I'm sure you were expecting me to talk about outlines or The Story next. Quite frankly, that was my plan. But I touched on something last post I thought should be expanded.
As writers we like to talk about the creative process as if it's something that happens to us. The characters "act in ways I didn't expect". The story "goes off on a tangent I never saw coming". (If this hasn't happened to you yet, trust me - it will.) We say these things because that is usually how it feels. But the reality is different.
For better or worse every aspect of our stories/books/novels are all in our heads. The characters, setting, plot, story, all the twists and turns and reveals; they're all in there. There is no outside entity whispering in our ear, no muse gracing us with inspiration.
There's just us talking to ourselves.
Here's the tricky thing. Our brains our complex and teasing something out of our subconscious (where our stories like to sleep) can be difficult. I have offered the one method that works really well for me: asking questions. But for various reasons that method might not work so well for you.

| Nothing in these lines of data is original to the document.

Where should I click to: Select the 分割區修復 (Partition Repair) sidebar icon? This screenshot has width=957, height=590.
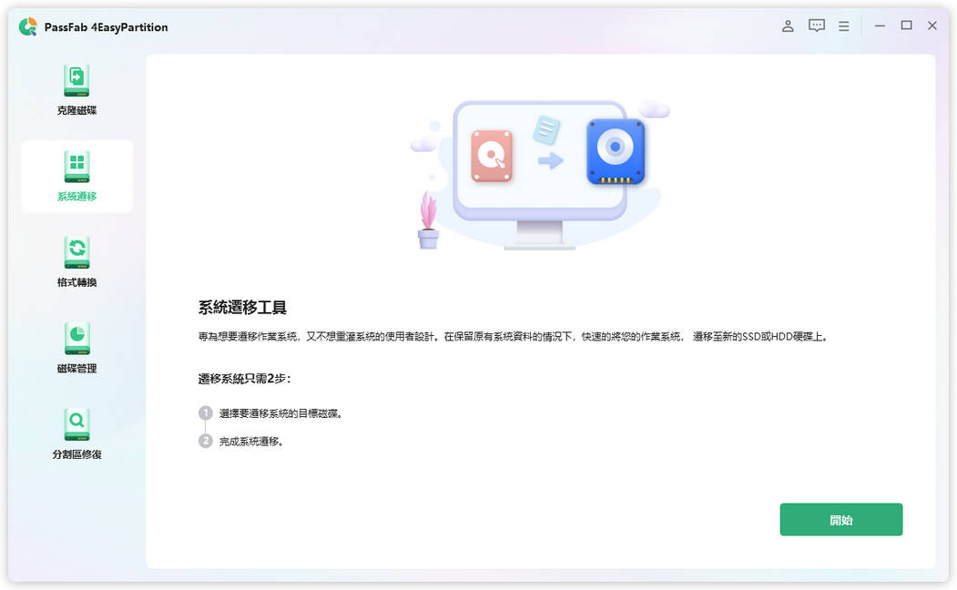tap(76, 422)
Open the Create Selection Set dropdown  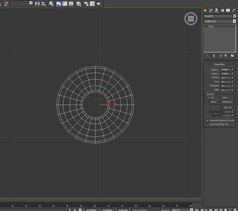point(31,3)
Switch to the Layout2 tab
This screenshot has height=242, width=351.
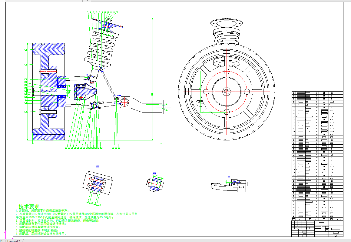pyautogui.click(x=14, y=240)
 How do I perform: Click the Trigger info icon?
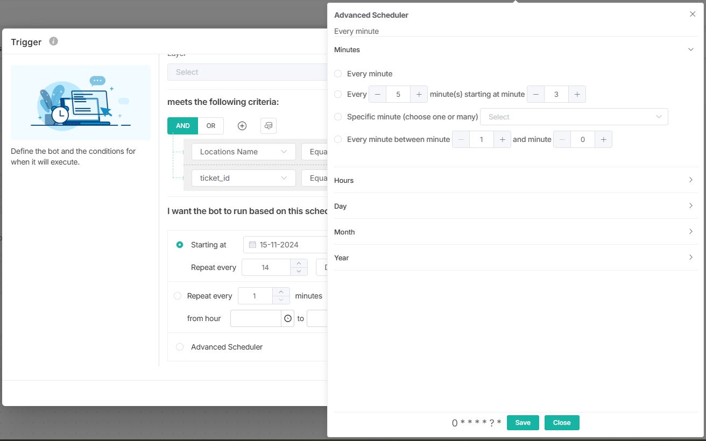coord(53,41)
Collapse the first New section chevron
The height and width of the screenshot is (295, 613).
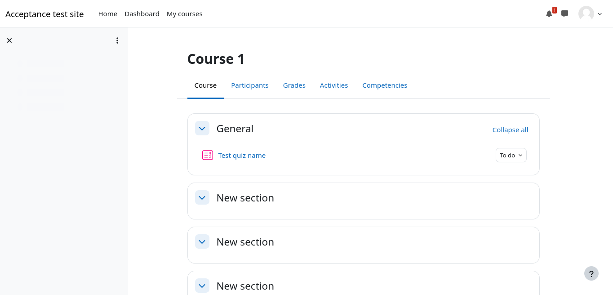(x=202, y=198)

You might get stuck in "I don't know what questions to ask"-ville. Or you might ask a lot of questions and just get silence in return. This is because training your subconscious to let go of the ideas percolating in the depths takes time. And not everyone has the same triggers.
With that in mind let me mention a few other things that may help with the creative process.

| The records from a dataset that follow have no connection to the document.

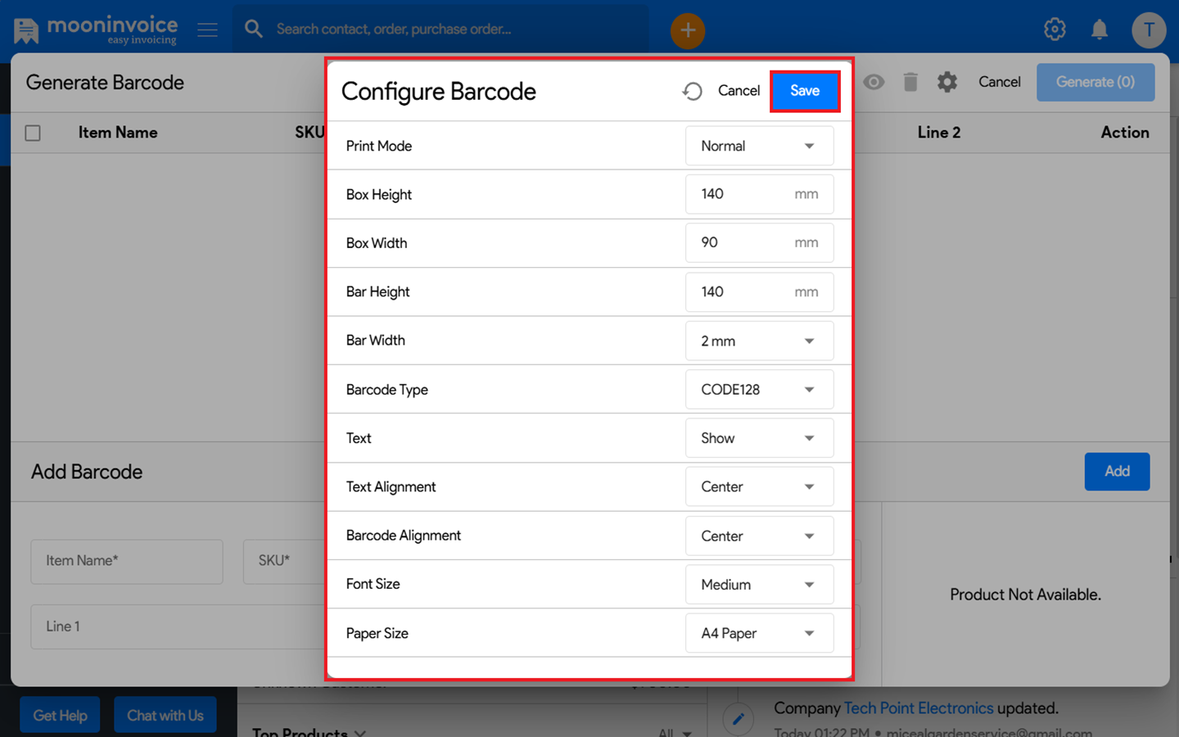Screen dimensions: 1179x737
Task: Open the settings gear in top bar
Action: 1055,29
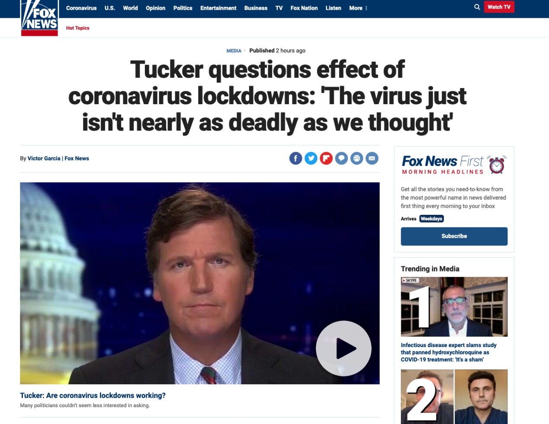Screen dimensions: 549x424
Task: Read the hydroxychloroquine sham story
Action: (449, 352)
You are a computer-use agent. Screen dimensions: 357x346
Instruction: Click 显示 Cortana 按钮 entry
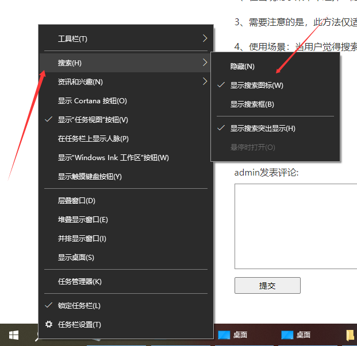click(92, 101)
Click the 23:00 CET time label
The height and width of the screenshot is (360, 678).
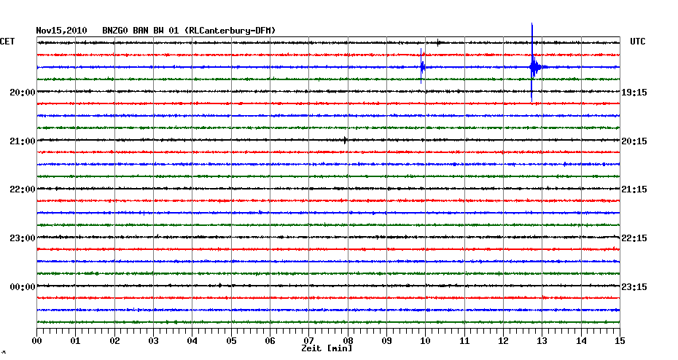(x=23, y=238)
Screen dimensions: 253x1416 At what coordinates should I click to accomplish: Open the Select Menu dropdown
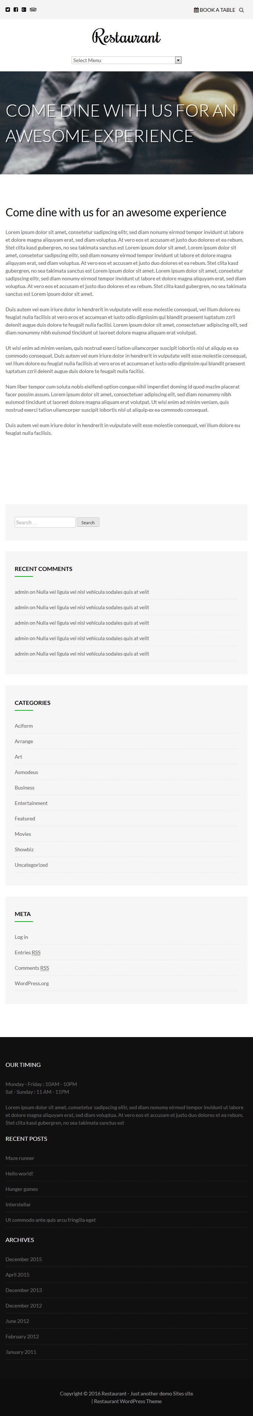pos(126,60)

This one can be tricky because it's easy to get sucked into finding "inspirational" music and ignoring the actual work of writing. However, music is powerful. Finding a track that reflects a character or a scene or the story in general may be just the thing to get the gears turning. (I tend to find this tends to work best when it happens spontaneously. When I hear something on the radio and think "OMG!!11! That would be the perfect theme song for so-and-so!!1!" When I spend writing time searching for music I'm not nearly as successful at finding something appropriate.)
2) The Interview
This goes back to asking questions of your character. But sometimes the formality of it is enough to shake things up. I will say this method doesn't work too well with strong silent types. Or anti-heroes. They tend to not give answers that are easily interpreted.
There are different ways to go about this. One is to just start writing at what you think is the beginning of your character's story and see what happens. Or you can write about the characters childhood. Or take a character and put them in a situation where they have to do something they wouldn't normally. For instance, tell your villain he has a save a child. Or tell your hero they have to kill a child/family member. These things may have nothing to do with the actual story but writing the scene can give you insight into why and how your characters do what they do. (Does the villain have a soft spot? Or maybe he only saves a child because he thinks it has some future use.)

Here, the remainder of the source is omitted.